The naval account of the proceedings is based on a report given by Lieutenant P.B. Noble, RN, who was later to become Admiral Sir Percy Noble. From Sir Percy’s report it seems that a company of about 100 men had been provided by the Royal Navy for street lining duties at Windsor Station. Despite the cold weather, the sailors would not wear their overcoats, and braved the elements in their No.1’s. The main trouble began by the late arrival of the funeral train, and by the time it did appear the troops had been waiting in the bleak conditions for one and a half hours. The mounted troops had given their horses some gentle circling movements to keep them happy, but the four horse team from X Battery, RHA, stood patiently in their traces for the whole period with no exercise at all. This appears to have been the cause of the whole debacle. If the traces had been cast off and the horses taken for a short walk occasionally things probably would not have turned out as they did.

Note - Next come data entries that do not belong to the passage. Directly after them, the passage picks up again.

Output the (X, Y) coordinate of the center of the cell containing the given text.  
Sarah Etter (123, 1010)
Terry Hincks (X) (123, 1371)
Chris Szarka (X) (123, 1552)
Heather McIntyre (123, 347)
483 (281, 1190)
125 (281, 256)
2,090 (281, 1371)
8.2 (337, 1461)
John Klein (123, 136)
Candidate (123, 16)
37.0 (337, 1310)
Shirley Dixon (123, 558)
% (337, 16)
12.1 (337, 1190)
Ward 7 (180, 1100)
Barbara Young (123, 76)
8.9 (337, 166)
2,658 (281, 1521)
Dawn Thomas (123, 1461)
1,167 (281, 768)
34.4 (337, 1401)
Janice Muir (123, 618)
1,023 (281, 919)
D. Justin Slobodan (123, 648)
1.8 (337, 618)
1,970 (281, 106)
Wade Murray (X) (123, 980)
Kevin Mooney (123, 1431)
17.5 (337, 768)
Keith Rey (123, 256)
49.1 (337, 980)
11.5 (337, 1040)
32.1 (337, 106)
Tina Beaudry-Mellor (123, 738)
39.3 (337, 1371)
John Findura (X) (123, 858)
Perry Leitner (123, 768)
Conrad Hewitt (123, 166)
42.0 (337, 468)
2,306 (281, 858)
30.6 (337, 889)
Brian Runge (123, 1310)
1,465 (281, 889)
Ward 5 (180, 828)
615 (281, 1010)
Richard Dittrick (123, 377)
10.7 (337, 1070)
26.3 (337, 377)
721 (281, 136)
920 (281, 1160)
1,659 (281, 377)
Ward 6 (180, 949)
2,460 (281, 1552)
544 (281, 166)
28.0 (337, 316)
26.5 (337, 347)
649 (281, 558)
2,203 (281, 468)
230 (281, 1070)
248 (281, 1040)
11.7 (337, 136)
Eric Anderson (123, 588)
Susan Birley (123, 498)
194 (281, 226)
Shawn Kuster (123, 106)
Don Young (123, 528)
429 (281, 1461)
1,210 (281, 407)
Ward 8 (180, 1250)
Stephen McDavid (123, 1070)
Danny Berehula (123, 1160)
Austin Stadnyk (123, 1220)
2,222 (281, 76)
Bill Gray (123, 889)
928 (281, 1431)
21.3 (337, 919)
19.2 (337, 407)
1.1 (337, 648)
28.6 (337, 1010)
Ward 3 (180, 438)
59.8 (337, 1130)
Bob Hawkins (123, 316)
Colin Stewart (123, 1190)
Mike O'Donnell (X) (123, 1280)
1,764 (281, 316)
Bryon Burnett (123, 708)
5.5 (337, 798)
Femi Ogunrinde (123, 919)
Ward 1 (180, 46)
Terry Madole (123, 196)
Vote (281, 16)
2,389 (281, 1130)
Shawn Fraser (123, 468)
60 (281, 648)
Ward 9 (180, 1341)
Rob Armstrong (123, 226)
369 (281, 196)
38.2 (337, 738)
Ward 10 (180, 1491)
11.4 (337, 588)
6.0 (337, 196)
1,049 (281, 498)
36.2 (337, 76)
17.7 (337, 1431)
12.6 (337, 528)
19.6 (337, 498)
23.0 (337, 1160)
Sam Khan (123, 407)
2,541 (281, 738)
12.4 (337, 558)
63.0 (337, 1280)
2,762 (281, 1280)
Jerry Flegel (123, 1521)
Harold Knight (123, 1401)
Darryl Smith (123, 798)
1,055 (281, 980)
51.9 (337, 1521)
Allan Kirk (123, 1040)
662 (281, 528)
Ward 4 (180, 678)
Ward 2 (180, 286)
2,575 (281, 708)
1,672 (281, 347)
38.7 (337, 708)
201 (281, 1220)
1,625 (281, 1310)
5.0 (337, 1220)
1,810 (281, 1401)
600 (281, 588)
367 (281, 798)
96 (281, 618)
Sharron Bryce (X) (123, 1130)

The funeral train duly arrived and reverently the casket was carried from the train and placed on the gun carriage. The naval contingent were in the traditional position of resting on reversed arms. The ceremony was being conducted with dignified decorum. The order to advance was given, and then all hell broke loose. The wheel horses had been too long in the cold without exercise, and they let their feelings be known. They reared up and pranced about, but not moving forward at all. The lead horses followed suit, and it looked as though the coffin would be toppled off the gun. At this point Prince Louis of Battenburg moved over to the naval guard commander, Lieutenant the Honourable Algernon Boyle and told him to “Ground Arms and stand by to drag the gun carriage”. The order was carried out without any fuss and the party marched in fours to the head of the gun team. The horses were unharnessed and moved out of the way. Working with commendable speed the sailors soon had drag ropes extemporised from the traces, and by taking the communication cords from the train soon had the gun ready to move. The whole incident took about five minutes. With the drag ropes in position the men took up their stations and the order to “Slow March” was given. The cortage was under way at last.